==== RAW DATA
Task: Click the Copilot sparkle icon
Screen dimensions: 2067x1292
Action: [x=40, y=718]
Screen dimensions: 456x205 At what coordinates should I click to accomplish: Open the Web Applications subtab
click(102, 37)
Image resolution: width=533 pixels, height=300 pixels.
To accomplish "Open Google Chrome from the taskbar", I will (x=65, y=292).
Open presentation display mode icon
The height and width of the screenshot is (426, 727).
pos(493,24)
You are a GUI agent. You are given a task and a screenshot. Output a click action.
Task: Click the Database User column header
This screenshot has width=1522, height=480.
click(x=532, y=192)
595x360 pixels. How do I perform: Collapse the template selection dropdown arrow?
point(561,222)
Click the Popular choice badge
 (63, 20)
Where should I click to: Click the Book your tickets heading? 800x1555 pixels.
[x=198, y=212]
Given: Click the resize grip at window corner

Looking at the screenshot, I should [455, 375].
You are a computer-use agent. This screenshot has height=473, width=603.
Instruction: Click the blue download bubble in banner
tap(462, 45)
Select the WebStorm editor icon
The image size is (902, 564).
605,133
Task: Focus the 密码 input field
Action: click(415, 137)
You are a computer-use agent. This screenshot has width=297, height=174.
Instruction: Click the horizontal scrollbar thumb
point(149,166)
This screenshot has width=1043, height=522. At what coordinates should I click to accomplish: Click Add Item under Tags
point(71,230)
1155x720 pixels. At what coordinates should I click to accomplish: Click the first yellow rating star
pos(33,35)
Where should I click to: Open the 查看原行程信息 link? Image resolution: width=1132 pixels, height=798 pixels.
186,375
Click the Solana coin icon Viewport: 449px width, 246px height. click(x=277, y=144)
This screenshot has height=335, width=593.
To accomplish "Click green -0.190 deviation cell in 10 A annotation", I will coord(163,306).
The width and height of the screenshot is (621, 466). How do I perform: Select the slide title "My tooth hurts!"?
========
**TASK OBJECTIVE:** Which lines in the entries above contain the word "dimensions"? Pull out each of them in full.

**TASK RESULT:**
Screen dimensions: 2067x1292
Screen dimensions: 456x205 At what coordinates should I click to accomplish: Open the Web Applications subtab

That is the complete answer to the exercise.